=== Records for processing ===

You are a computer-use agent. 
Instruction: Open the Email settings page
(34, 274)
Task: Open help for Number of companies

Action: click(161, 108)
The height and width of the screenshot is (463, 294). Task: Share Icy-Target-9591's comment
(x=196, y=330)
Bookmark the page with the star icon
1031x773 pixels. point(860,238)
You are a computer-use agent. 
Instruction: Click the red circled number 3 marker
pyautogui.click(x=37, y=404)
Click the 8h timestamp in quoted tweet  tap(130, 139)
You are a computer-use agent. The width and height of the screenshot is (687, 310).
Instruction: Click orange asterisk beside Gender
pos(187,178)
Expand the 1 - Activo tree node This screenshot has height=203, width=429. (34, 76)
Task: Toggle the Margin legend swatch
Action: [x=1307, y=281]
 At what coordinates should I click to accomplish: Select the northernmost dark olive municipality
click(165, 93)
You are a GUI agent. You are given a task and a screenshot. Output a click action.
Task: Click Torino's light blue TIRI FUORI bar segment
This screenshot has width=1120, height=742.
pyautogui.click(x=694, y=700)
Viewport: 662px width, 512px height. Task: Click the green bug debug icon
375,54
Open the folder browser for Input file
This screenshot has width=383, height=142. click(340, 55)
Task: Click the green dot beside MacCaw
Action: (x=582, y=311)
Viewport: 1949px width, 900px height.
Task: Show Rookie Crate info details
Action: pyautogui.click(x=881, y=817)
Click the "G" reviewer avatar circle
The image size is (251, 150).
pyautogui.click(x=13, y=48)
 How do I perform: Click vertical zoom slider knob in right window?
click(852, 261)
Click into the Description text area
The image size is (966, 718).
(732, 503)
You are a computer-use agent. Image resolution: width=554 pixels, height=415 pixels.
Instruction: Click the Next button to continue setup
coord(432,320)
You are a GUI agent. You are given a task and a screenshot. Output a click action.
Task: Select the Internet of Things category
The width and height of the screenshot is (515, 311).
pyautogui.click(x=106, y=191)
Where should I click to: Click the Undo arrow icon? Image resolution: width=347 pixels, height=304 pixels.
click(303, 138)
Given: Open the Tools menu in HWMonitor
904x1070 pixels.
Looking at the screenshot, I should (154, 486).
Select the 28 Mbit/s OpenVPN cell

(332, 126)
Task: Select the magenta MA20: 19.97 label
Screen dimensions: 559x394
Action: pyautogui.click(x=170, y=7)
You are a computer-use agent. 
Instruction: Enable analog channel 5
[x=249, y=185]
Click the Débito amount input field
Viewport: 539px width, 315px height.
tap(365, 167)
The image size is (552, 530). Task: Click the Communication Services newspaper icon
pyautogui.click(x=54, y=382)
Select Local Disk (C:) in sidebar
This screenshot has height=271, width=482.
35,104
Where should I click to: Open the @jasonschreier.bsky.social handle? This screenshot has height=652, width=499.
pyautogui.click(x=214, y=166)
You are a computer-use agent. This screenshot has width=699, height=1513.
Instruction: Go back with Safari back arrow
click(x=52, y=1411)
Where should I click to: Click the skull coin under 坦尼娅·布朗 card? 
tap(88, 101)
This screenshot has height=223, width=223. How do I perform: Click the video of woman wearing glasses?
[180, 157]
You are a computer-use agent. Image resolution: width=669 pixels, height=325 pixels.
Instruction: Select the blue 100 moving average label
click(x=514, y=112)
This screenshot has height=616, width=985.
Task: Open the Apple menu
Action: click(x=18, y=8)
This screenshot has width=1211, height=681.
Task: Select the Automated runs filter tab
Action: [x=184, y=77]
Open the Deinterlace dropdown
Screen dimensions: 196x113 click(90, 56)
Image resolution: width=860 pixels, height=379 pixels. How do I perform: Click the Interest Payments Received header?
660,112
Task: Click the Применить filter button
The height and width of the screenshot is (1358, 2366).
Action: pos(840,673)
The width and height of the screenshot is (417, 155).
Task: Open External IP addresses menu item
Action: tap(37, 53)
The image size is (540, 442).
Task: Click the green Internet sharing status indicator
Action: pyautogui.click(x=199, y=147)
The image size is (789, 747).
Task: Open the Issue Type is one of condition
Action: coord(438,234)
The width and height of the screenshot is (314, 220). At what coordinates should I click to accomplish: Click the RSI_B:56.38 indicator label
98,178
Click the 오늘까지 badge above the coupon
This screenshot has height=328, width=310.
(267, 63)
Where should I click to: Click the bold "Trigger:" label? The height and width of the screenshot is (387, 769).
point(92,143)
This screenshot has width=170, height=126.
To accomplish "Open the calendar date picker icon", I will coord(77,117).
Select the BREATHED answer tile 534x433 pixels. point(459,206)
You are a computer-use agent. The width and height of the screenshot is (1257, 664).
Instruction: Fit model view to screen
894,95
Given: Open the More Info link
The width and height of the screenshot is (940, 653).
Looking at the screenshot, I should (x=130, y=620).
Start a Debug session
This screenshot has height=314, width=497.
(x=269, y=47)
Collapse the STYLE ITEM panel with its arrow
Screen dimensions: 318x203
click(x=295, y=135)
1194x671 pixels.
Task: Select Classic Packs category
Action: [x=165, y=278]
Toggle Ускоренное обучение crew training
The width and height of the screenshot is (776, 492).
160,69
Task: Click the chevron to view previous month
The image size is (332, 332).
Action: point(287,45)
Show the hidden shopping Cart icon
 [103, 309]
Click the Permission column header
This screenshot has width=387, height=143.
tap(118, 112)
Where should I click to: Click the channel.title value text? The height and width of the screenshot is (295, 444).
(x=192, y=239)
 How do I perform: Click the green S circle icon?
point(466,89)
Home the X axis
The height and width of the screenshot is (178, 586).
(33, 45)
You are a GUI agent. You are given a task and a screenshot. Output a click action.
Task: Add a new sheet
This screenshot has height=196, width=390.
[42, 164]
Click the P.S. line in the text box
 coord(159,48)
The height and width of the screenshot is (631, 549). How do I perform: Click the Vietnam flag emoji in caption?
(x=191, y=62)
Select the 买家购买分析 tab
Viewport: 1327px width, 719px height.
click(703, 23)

===

**Your instructions**
Among the entries above, count the lines that contain the word "computer" and give the number by itself.

**Solution to this exercise**
8